Gardiner has the backing of many of his Labour peers – and some employers, too. “It’s wonderful that so many good employers and business leaders condemn ‘fire and rehire’,” he wrote in a column in the Times last week. “My bill is not only morally right but in the best interests of sustainable business.”
What Acas found in its investigation
The advent of Covid has prompted growing reports of ‘fire and rehire’ practices – and an increasing public scrutiny of the issue. That prompted Acas to conduct its own fact-finding exercise. In June, it published the results of its primarily qualitative research, which involved speaking to stakeholders including employment lawyers, unions and employer bodies. These were the main findings:
Respondents agreed that the practice of ‘fire and rehire’ was not new but there was a “shared sense” it had become more prevalent in recent years, and particularly during the pandemic.
A “wide range” of circumstances for using ‘fire and rehire’ were reported, including redundancy scenarios, ‘harmonising’ terms and conditions and organisational responses to changes in consumer behaviour or changing operational needs.
There was a divide in opinion over the ethics of the practice. Some respondents felt it was unreasonable in any circumstance, while others believed it was justified in the context of a “genuine business need”.
Consequently, there was a divide in opinion over legal protections for employees. ‘Fire and rehire’ is legal in the UK, unlike in Ireland, Spain or France. Some respondents believed the law was “broadly about right”, while others felt it fell short.

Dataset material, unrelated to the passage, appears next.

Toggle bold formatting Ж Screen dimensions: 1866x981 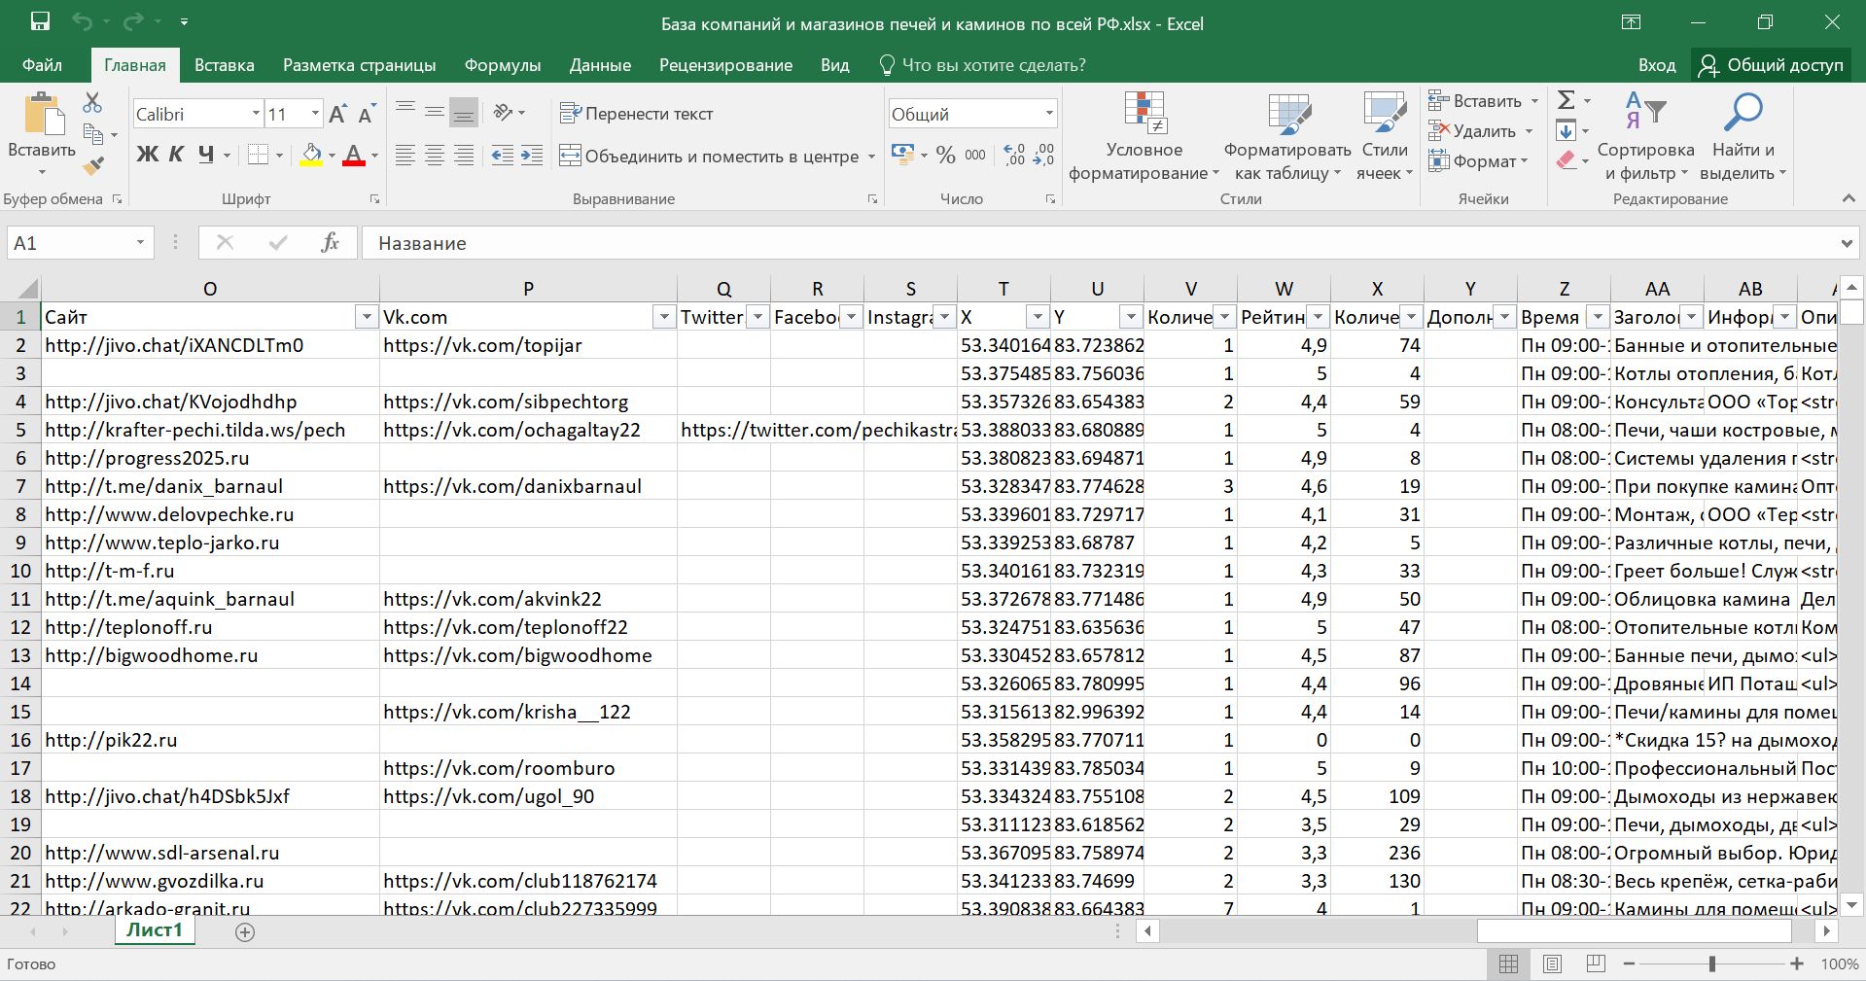click(x=147, y=155)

Suggested legal measures to curb the practice included tightening up the law around unfair dismissal or protecting continuity of employment in these scenarios.
Alternative measures were also suggested, such as improved guidance for employers on legal obligations or ‘name and shame’ data on a government website.

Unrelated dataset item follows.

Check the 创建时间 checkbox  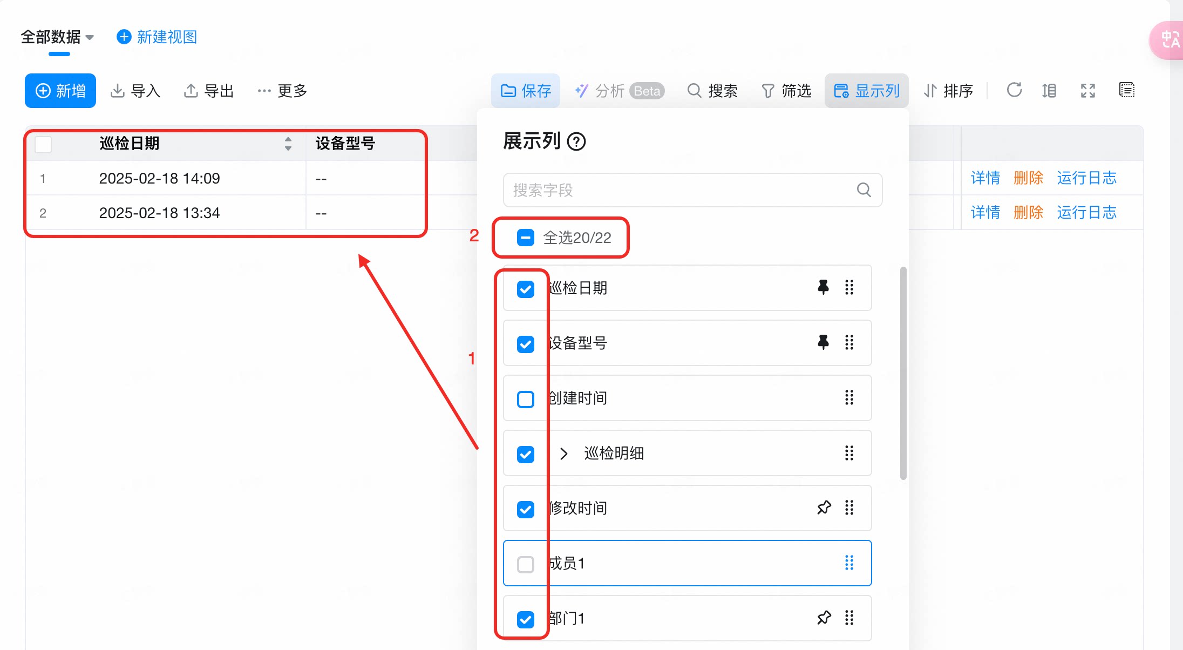[x=526, y=399]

Then there was a more radical option: extending government funding for sectors where ‘fire and rehire’ is most prevalent. This stemmed from the suggestion that cost-cutting was a growing motivation.

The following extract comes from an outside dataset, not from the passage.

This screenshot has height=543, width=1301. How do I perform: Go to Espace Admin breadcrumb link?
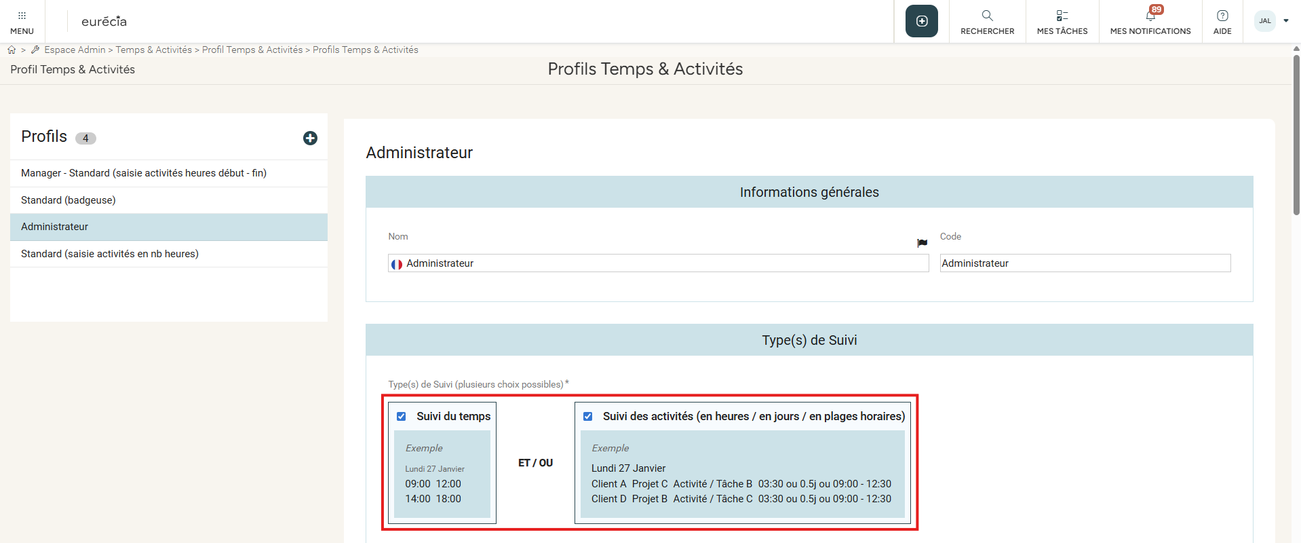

Unite has vocally supported Gardiner as part of its End Fire and Rehire campaign. It says a change to “weak” UK labour laws is the only way to curb the rise of the practice. Although the union acknowledges there may be a case for short-term cost-cutting measures – especially in industries particularly affected by the pandemic, such as aviation – a new contract “is a permanent change”. That’s why it’s keen to stop ‘fire and rehire’ in its tracks legally.
That stance is echoed by Usdaw, which says a change to the law is “long overdue”, and GMB. “Fundamentally every job has an inherent value,” stresses O’Hearn. “To say you’re not worth that any more is incomprehensible.”
This support from unions is, of course, to be expected. For the bill to succeed, it must convince a Parliament with a Conservative majority. But Boris Johnson publicly branded the use of ‘fire and rehire’ tactics by British Gas “unacceptable” in January. And a poll in May by GMB suggests a tougher stance could prove a vote winner. It found 76% of total respondents said the practice should be illegal – and 71% of Conservative voters.
So ‘fire and rehire’ could soon become a legal, rather than ethical, issue. In that case, it may force the biggest names in the industry to rethink their cost-cutting measures. But the crucial question for employees will be what happens while the bill is being discussed – and the full impact of Covid starts to hit home.